Patterns of activity in the visual cortex of the cat, as determined experimentally using voltage-sensitive fluorescent dyes, are analyzed using the eigenfunction technique. First, we must distinguish the signal (patterns of cortical activity arising from particular visual stimuli) from the noise (a large and rapidly varying range of cortical activities). This makes possible the isolation and study of the patterns associated with the presentation of specific visual stimuli. These patterns are being analyzed and classified, using the eigenfunction method. Although the observed patterns are complex and rapidly varying, only nine eigenfunctions are needed to capture more than 90% of the activity.
Physically distinct visual stimuli may give rise to visually indistinguishable images. We have developed a mathematical description of this phenomenon based on the line spreading that occurs in the visual system. Several classes of edge stimuli have been shown to fall into different equivalence (i.e. indistinguishability) classes, depending on the nature of the line spread function that is active. This analysis placed the phenomenon of distinct but functionally equivalent visual stimuli on a firm quantitative foundation.
The spectral properties of a photopigment often do not correspond to those found spectrophotometrically for any known single pigment. We have proposed that this could occur because the phenomenon did not involve a single pigment, but rather an interaction among several pigments, called a pseudo-pigment. We are developing a mathematical method to determine from a spectral sensitivity function the number and wavelengths of maximum sensitivity of all photopigments involved.

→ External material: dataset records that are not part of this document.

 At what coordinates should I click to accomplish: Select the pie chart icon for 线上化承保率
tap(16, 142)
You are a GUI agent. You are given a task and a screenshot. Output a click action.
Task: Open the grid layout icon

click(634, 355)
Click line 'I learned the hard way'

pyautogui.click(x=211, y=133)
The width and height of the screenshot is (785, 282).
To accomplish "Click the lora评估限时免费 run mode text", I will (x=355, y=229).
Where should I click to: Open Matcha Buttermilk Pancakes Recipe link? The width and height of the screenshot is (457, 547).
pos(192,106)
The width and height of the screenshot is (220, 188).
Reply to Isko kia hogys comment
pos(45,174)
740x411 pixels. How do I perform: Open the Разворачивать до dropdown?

We have developed several new methods to approximately analyze subthreshold solutions of the Hodgkin-Huxley equations. We first considered only the linear portions of these equations, and solved these. This gives a reasonably accurate solution in the subthreshold region. We also developed an asymptotic analysis under two conditions, either small position or long time. Finally, we numerically integrated the full form of these equations on a computer. We showed that all these results were in good agreement with each other and with experiments.